Distressing is the process of making the project look old and time worn so aggressively "bash" the project with chains or objects like a hammer or other pieces of wood, making sure you use a variety of "tools" so the piece does not look too contrived. This process is simulating the day-to-day dents and marks that would usually take some years to accumulate on the piece.
Once the project has been sufficiently "time worn" or distressed, the next step is the antiquing process. This is basically just putting a glaze of colour on to simulate time gathered dirt and dust. Therefore we use colours like Raw Umber or Burnt Umber to do this.
The Matisse MM20 Water-Based Patina works exactly in the same way as the (now discontinued), Derivan Oil Based Patina except you use a water-based colour (e.g. Matisse Flow Burnt Umber) instead of oil-based paints.

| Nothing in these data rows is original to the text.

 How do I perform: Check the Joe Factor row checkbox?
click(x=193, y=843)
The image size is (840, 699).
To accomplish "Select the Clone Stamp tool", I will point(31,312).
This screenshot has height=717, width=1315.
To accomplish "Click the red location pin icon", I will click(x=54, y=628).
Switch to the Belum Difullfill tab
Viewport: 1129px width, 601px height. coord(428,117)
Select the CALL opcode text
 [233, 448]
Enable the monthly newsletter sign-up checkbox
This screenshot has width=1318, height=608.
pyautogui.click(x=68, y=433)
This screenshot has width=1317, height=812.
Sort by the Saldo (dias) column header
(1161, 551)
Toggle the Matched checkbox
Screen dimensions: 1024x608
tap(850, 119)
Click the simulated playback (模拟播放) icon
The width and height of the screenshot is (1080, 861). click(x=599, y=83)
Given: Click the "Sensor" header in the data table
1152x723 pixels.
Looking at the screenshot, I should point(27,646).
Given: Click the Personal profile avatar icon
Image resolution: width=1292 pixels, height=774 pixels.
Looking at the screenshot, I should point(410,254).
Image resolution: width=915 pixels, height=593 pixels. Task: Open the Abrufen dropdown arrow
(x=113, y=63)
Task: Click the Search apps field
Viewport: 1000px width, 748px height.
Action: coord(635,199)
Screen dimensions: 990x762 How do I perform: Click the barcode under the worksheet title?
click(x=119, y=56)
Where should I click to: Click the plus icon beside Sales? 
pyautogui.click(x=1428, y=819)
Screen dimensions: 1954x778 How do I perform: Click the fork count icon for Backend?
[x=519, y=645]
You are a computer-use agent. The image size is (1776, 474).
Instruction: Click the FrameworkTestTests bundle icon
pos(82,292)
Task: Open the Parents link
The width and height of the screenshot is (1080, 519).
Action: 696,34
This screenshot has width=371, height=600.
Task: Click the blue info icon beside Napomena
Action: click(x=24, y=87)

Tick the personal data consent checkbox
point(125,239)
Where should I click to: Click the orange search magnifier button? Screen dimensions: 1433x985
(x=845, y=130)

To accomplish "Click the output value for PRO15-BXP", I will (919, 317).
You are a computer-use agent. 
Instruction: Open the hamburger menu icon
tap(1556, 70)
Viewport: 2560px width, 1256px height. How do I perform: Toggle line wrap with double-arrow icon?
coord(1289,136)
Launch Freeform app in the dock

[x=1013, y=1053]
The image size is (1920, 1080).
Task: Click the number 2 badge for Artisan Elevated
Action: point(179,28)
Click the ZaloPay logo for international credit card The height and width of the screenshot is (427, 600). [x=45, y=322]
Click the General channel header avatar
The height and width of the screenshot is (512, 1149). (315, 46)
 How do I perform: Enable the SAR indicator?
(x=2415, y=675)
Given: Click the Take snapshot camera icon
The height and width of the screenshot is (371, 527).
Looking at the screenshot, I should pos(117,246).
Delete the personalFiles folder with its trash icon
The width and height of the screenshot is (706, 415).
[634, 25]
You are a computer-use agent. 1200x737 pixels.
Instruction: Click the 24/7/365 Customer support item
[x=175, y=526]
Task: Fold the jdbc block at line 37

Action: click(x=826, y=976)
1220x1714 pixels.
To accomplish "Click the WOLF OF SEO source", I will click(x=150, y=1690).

MM20 Water-Based Patina only takes 4 to 6 hours to dry.
- Clean project of all dust, grease and oil.
- Moisten your product all over with a cotton cloth soaked in MM20 Water-Based Patina to prevent the surface from absorbing too much colour.
- Dab Matisse Flow Burnt Umber or Raw Umber on the moistened cloth and spread your project beginning at the outside edge and moving into the centre.
- Wipe back excess colour to desired effect with a clean cloth.
- If you have made your item too dark, apply MM20 Water-Based Patina to a clean cloth and wipe over to remove colour.
- Allow antiquing to dry at least 4 to 6 hours, depending on the weather and how heavily the project was antiqued.
Note: You might find it best to apply a coat of Derivan Pre-Antiquing Medium before antiquing to create a layer between the paint and antiquing so as not to move any of the under-painting.